As can be seen on the daily chart below, the price action of the EURUSD has been trading within the confinements of a massive Distribution range, spanning between the major resistance level at 1.20000 and the 23.6 per cent Fibonacci retracement level at 1.16839, since the end of July. The existence of this range-trading environment is further substantiated by the ADX indicator, which has been threading below the 25-point benchmark since the 28th of September. Such consolidation ranges are typically followed by new Markdowns, as postulated by the Wyckoff Cycle theory, which is inlined with the above-mentioned fundamental assertions.
Despite this apparent confluence of long-term technical and fundamental signals, inferring the emergence of a new downtrend right away rate would be premature at best. The price action is currently testing the strength of the upper boundary of the descending channel, which in itself underscores the existence of strong bullish pressure at present.

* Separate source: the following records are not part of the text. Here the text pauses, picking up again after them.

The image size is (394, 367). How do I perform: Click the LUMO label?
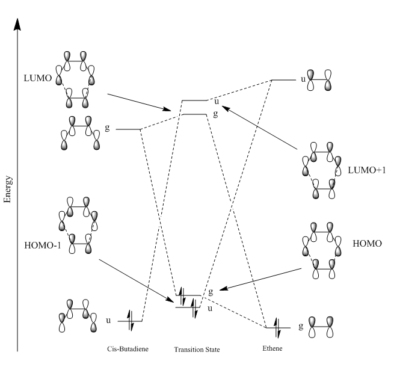pyautogui.click(x=38, y=78)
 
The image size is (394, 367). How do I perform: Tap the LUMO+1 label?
pyautogui.click(x=366, y=170)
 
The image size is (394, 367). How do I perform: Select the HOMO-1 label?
pyautogui.click(x=43, y=245)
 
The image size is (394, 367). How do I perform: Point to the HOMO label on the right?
pyautogui.click(x=367, y=243)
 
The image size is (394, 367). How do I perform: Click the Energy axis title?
pyautogui.click(x=8, y=189)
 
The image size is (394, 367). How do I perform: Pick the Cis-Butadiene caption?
pyautogui.click(x=128, y=349)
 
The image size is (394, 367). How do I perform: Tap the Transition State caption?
pyautogui.click(x=197, y=350)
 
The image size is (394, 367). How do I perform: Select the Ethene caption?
pyautogui.click(x=272, y=348)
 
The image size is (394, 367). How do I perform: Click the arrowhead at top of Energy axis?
pyautogui.click(x=17, y=24)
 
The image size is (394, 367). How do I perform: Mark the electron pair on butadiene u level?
pyautogui.click(x=131, y=321)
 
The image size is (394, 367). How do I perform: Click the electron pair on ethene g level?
pyautogui.click(x=277, y=328)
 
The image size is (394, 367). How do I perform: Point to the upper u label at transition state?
pyautogui.click(x=217, y=102)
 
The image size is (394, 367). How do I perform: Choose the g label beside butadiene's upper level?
pyautogui.click(x=107, y=128)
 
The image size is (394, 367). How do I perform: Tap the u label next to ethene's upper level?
pyautogui.click(x=303, y=79)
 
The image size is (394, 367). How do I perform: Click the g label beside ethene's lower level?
pyautogui.click(x=301, y=326)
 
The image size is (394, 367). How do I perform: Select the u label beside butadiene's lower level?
pyautogui.click(x=108, y=321)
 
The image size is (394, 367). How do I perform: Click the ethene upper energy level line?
pyautogui.click(x=284, y=80)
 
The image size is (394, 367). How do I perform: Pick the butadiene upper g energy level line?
pyautogui.click(x=128, y=129)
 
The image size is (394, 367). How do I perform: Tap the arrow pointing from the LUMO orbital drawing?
pyautogui.click(x=139, y=102)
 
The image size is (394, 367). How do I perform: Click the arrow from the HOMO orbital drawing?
pyautogui.click(x=260, y=279)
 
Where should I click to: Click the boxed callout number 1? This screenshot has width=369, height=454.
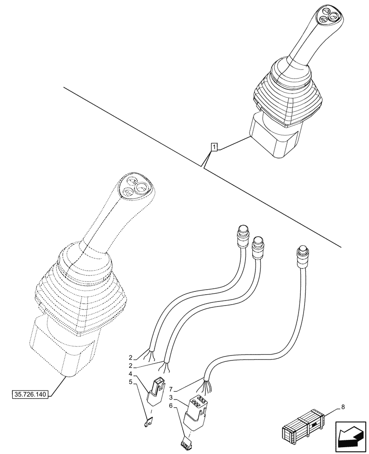pos(214,147)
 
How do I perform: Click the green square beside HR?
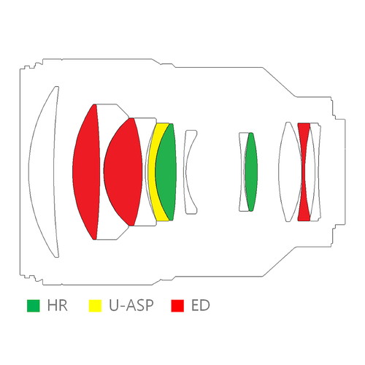(x=33, y=306)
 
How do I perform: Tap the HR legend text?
(x=58, y=306)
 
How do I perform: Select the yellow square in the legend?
(x=95, y=306)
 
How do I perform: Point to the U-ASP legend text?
(x=131, y=306)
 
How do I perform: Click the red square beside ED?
(x=177, y=306)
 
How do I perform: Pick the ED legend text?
(x=201, y=306)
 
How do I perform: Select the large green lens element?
(x=166, y=172)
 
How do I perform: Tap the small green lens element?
(x=251, y=172)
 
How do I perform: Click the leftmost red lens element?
(x=86, y=172)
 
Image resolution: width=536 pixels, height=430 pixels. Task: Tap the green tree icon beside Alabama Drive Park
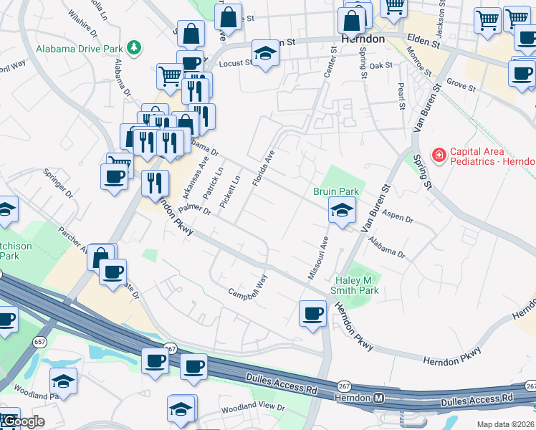point(133,47)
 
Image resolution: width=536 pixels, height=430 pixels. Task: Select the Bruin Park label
point(335,191)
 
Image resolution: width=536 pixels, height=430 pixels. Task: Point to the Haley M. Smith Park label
point(354,285)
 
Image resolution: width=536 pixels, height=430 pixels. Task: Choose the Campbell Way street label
point(248,287)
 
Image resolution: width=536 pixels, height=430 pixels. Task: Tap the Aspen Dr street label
point(398,215)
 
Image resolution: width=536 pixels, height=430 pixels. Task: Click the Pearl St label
point(401,96)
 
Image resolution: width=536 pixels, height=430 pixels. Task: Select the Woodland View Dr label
point(253,407)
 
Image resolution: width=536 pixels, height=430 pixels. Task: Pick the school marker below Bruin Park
point(342,210)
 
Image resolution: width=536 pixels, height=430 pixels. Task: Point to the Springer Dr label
point(58,183)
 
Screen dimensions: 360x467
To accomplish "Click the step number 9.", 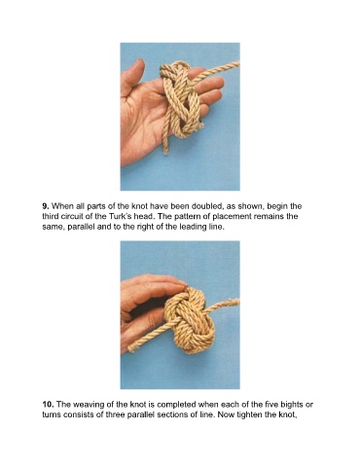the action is click(46, 206).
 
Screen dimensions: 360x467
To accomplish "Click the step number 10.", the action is click(48, 405).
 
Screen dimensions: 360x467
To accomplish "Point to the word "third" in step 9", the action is click(51, 216).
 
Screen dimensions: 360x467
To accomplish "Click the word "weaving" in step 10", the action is click(89, 405).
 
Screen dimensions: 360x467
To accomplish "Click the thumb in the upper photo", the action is click(132, 76).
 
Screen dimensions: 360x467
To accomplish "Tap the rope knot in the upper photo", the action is click(182, 97).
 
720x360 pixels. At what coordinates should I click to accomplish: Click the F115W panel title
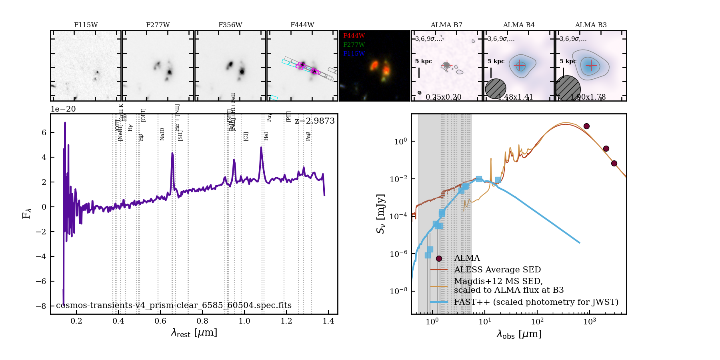pyautogui.click(x=86, y=25)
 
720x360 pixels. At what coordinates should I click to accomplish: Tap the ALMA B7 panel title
pyautogui.click(x=446, y=25)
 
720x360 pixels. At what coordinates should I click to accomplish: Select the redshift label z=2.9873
pyautogui.click(x=314, y=121)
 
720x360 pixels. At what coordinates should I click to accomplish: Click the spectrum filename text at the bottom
pyautogui.click(x=174, y=305)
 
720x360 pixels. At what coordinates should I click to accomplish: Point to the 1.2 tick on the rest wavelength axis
pyautogui.click(x=286, y=321)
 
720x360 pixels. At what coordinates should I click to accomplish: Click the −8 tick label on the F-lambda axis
pyautogui.click(x=41, y=306)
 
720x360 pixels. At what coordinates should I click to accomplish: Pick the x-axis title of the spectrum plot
pyautogui.click(x=194, y=332)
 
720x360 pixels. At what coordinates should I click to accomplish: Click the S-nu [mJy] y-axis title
pyautogui.click(x=380, y=214)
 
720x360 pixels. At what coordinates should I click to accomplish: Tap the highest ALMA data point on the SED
pyautogui.click(x=586, y=126)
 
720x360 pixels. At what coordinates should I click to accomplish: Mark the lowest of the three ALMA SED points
pyautogui.click(x=614, y=163)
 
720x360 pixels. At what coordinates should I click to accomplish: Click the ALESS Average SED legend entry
pyautogui.click(x=497, y=270)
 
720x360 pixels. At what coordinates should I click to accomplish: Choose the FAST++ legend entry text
pyautogui.click(x=536, y=302)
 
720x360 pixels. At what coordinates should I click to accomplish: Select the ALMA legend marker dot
pyautogui.click(x=439, y=258)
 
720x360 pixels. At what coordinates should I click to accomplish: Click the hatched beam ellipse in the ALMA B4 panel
pyautogui.click(x=496, y=88)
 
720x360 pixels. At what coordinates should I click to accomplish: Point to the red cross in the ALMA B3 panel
pyautogui.click(x=591, y=65)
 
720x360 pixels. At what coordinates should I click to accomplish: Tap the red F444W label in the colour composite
pyautogui.click(x=354, y=36)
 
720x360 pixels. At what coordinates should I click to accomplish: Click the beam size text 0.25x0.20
pyautogui.click(x=443, y=97)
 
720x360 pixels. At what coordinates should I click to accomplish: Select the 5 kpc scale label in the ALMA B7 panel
pyautogui.click(x=424, y=61)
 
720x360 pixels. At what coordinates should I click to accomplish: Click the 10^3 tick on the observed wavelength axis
pyautogui.click(x=590, y=322)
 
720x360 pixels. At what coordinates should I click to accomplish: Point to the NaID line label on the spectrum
pyautogui.click(x=162, y=134)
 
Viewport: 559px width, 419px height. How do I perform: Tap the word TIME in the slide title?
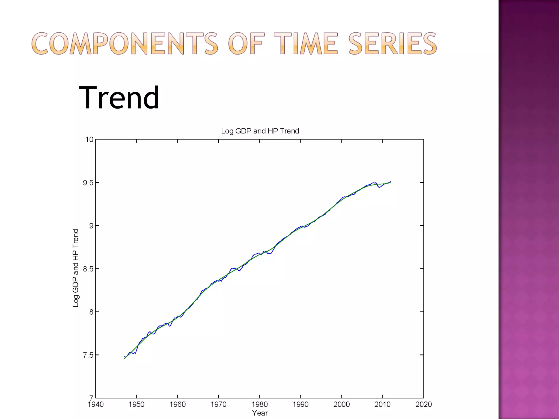306,44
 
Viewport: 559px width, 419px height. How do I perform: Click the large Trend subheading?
119,98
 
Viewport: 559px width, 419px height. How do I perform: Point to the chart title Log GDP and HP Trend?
260,131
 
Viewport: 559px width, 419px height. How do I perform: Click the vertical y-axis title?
76,268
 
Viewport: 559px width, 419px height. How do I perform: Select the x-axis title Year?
260,413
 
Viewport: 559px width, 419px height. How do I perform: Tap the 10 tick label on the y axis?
89,140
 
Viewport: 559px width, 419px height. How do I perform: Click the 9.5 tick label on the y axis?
88,183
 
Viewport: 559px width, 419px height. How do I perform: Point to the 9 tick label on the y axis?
91,226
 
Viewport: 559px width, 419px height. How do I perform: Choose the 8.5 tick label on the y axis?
88,269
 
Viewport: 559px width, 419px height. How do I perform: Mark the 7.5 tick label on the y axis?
88,355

If the price action manages to decidedly break out above the 50-day MA (in green), which is serving the role of a floating resistance, and the upper edge of the channel, then it would be free to target the psychological resistance level at 1.20000 next. Conversely, if the price rebounds from the MA and breaks down below the 23.6 per cent Fibonacci, then the market would be ready to begin developing the new downtrend. The major support level at 1.14500 would represent the first crucial test for such a Markdown.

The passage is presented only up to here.